Studies who have been using the data (in any form) are required to include the following reference:

@INPROCEEDINGS{6982628,
  author={Cinque, M. and Cotroneo, D. and Della Corte, R. and Pecchia, A.},
  booktitle={Software Reliability Engineering (ISSRE), 2014 IEEE 25th International Symposium on},
  title={Assessing Direct Monitoring Techniques to Analyze Failures of Critical Industrial Systems},
  year={2014},
  month={Nov},
  pages={212-222},
}

About the Data

Overview of Data

Direct Monitoring Dataset is a collection of data obtained during an experimental analysis of different direct monitoring techniques.

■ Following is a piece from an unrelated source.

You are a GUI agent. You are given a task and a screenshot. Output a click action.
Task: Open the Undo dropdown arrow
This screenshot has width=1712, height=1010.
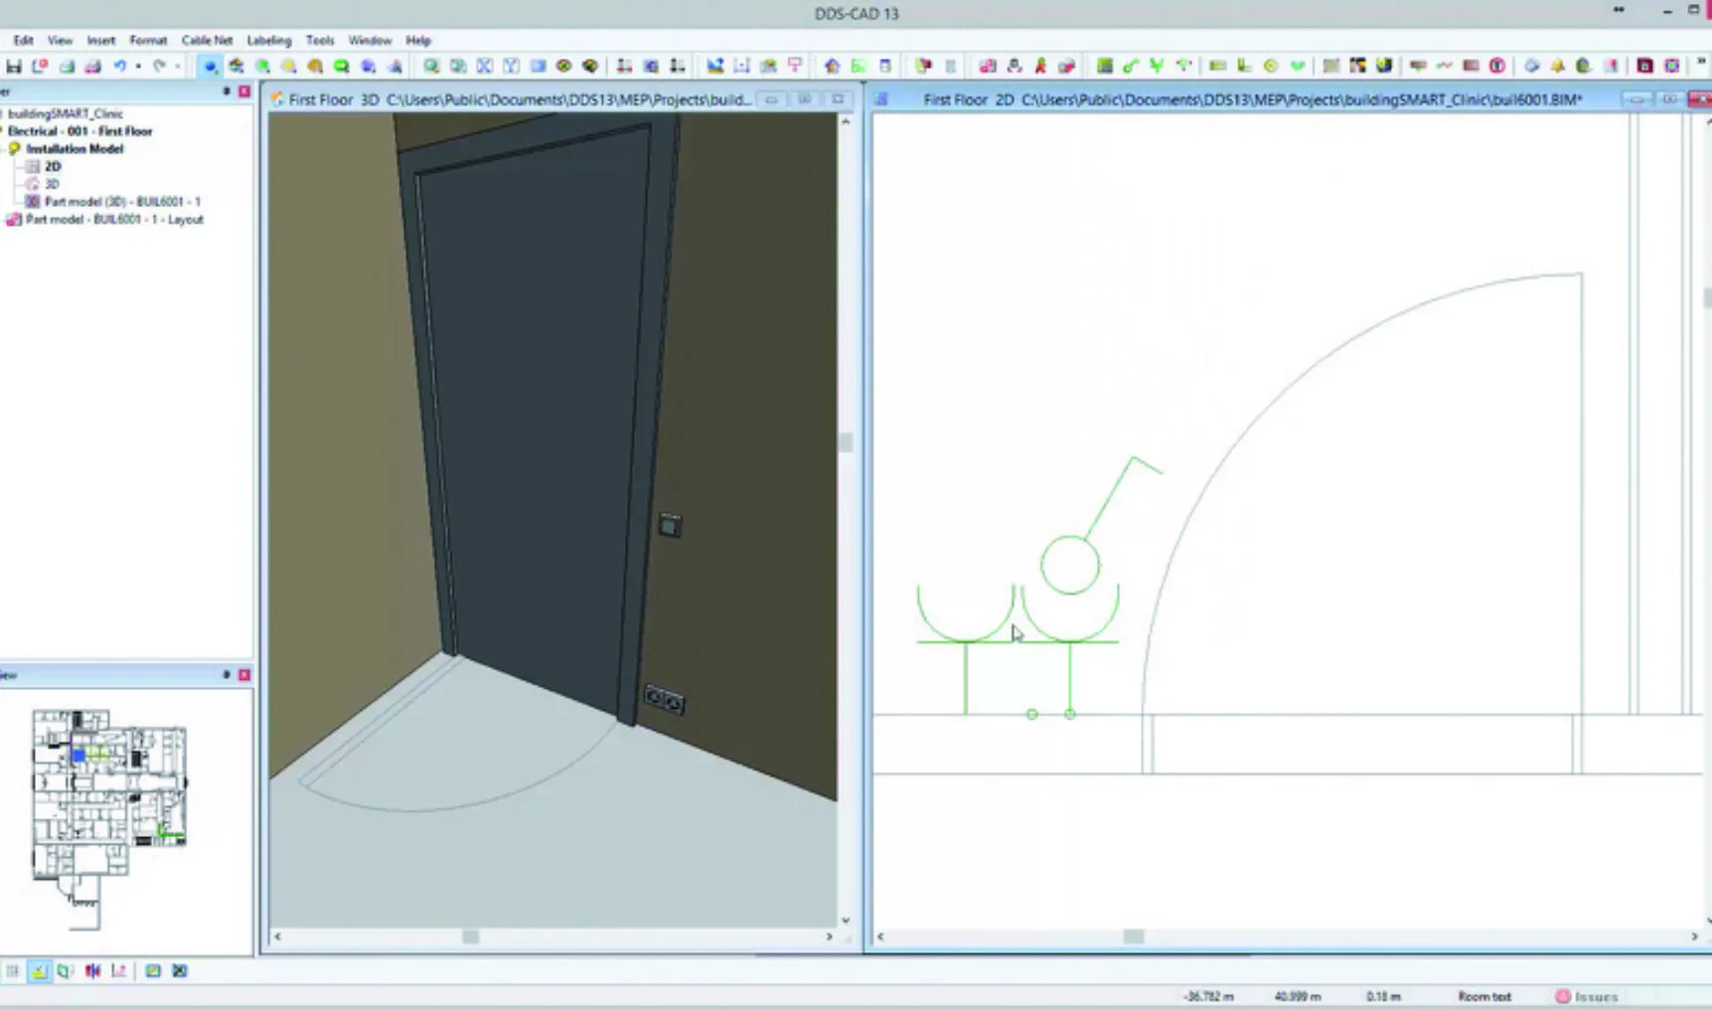(x=138, y=66)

The analysis based on a fault-injection campaign on a real-world air traffic control (ATC) middleware system conducted by SAFE tool. The transport layer of the considered middleware implements three direct monitoring techniques, i.e., event logs, assertions, and rule-based loging approach supported by LogBus. We injected 12,733 software faults, which types extend the Orthogonal Defect Classification (ODC) for practical injection purposes, into the middleware transport layer source code. For each injected faults, we collected the data generated by considered techniques at middleware level, but we also collected the event logs produced by the operating system (Red Hat 5 El) and the legacy ATC applications running on the top of the target middleware. In summary, collected data include:

  • data generated by middleware:
  • logs (MwLog)
  • assertions (MwAss);
  • rule-based logs (MwR-BLog);
  • operating system logs (OsLog);
  • application logs (AppLog).

The dataset contains a folder for each technique mentioned above. Each folder contains 12,733 files, a file for each experiments (i.e., faults injected in the middleware). Each file cotains the data generated by technique when we inject that fault in the middleware transport layer source code. The name of file indicates the source code file where the fault is injected and the type of fault.

Paper abstract

The analysis of monitoring data is extremely valuable for critical computer systems. It allows to gain insights into the failure behavior of a given system under real workload conditions, which is crucial to assure service continuity and downtime reduction.

This paper proposes an experimental evaluation of different direct monitoring techniques, namely event logs, assertions, and source code instrumentation, that are widely used in the context of critical industrial systems. We inject 12,733 software faults in a real-world air traffic control (ATC) middleware system with the aim of analyzing the ability of mentioned techniques to produce information in case of failures. Experimental results indicate that each technique is able to cover a limited number of failure manifestations. Moreover, we observe that the quality of collected data to support failure diagnosis tasks strongly varies across the techniques considered in this study.